One million. Every day. That’s how much Pennsylvania taxpayers are losing on over-payments to charter and cyber charter schools. Auditor General Jack Wagner released a report Wednesday explaining that our state is spending “substantially more” than the national average on a “flawed and overly generous funding formula.” [Philadelphia Inquirer, 6-21-12]
That eye-popping number comes to $365 MILLION wasted dollars every year. And a nice chunk of that money is going to line the pockets of wealthy, for-profit school owners who just happen to be some of Governor Corbett’s largest campaign donors. (See “Soaking the Public” for stomach-turning details.) This latest report echoes testimony Deputy Auditor General Thomas Marks gave the House Education Committee back in March when he told them cyber charters in particular were being drastically overpaid. He noted that taxpayers and school districts could have saved approximately $86 million in 2009-2010 alone if cyber charter schools had received funding based on what they actually spent per student. (See “Trouble Seeing the Money.”)

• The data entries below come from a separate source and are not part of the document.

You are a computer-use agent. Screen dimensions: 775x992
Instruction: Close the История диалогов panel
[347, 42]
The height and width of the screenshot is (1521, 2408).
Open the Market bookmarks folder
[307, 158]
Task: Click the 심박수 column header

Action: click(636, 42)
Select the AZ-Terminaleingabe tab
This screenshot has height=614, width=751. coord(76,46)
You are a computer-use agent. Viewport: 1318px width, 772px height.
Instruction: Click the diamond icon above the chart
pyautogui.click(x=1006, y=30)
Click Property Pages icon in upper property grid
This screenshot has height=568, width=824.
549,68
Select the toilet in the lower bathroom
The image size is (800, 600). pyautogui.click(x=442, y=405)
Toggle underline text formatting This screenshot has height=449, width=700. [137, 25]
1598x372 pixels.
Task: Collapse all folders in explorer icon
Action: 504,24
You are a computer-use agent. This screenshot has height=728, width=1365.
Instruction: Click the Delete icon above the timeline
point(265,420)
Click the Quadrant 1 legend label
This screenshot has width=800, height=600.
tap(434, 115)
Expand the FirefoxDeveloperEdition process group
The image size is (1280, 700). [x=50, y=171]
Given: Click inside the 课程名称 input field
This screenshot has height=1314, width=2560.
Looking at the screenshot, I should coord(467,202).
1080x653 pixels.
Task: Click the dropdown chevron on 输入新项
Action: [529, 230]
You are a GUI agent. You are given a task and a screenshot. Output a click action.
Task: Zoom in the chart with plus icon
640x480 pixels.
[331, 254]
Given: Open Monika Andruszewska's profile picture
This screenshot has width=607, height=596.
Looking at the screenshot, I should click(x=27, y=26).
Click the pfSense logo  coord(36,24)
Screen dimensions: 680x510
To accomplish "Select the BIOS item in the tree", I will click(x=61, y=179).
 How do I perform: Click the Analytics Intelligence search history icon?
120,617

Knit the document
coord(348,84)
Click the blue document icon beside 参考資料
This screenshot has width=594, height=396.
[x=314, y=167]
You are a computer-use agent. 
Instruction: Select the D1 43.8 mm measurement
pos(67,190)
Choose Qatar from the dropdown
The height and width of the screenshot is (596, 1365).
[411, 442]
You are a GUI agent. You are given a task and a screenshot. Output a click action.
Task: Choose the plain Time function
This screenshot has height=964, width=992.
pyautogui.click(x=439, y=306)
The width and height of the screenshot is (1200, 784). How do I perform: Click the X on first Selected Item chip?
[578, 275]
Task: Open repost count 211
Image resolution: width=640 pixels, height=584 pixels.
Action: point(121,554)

Representative Mike Fleck, a Republican from Dauphin County, has introduced a bill (HB 2364) that would start to fix this problem. It has received bi-partisan support and been endorsed by both the Pennsylvania School Boards Association and the Pennsylvania School Employees Association, which is saying something. Auditor General Wagner calls this a “good first step” though he would still like to see legislation setting average payments for charter and cyber charter schools. He targeted cyber charter schools in particular, which are spending large amounts of money on billboards and other advertising, and often wind up with large cash reserves. [Philadelphia Inquirer, 6-21-12]
That $365 million would save a lot of Kindergarten programs, tutoring, and librarians in our public schools. Instead, our legislators are ready to hand over even more of our taxpayer money to private and parochial schools. The latest voucher-in-disguise effort comes from Rep. Jim Christiana right here in Southwest PA, who has proposed expanding the current educational Improvement Tax Credit (EITC) program. Right now EITC gives away $75 in revenues from corporations that would otherwise be supporting the public good, and legislators have reached a “tentative agreement” to give away another $25 million in the current budget plan. [Post-Gazette, 6-22-12] Where are lawmakers finding millions of taxpayer dollars to send to private schools when our public schools are cutting Kindergarten?
But it gets worse. Playing right into the national narrative of “failing public schools,” our legislators are also planning to give away an additional $50 million that would be available to students attending the state’s bottom fifteen percent of schools. I wonder if they realize that some of the lowest-achieving schools are actually charter and private schools?
Last year, Lawrence Feinberg of the Keystone State Education Coalition used student reading and math data from the PSSAs (the state’s standardized tests), and found 30 charter schools in the bottom fifteen percent. Religious schools may optionally administer and report their PSSA scores, but he also found 7 of them at the bottom. [KSEC, “Questions About 144 Failing Schools.”] And there are surely many more. Only two of twelve Pennsylvania cyber charter schools made Adequate Yearly Progress (AYP) last year, and seven have never made AYP at all. (For more on charter school performance, see “Dueling Rallies.”) Should we be giving EITC “scholarships” (which are really vouchers) so that students can attend these failing charter and private schools?
Maybe we should be giving vouchers to send students from failing charter and private schools back to public schools. Oh wait. That would mean funding public schools. Well that one-million-per-day would sure help.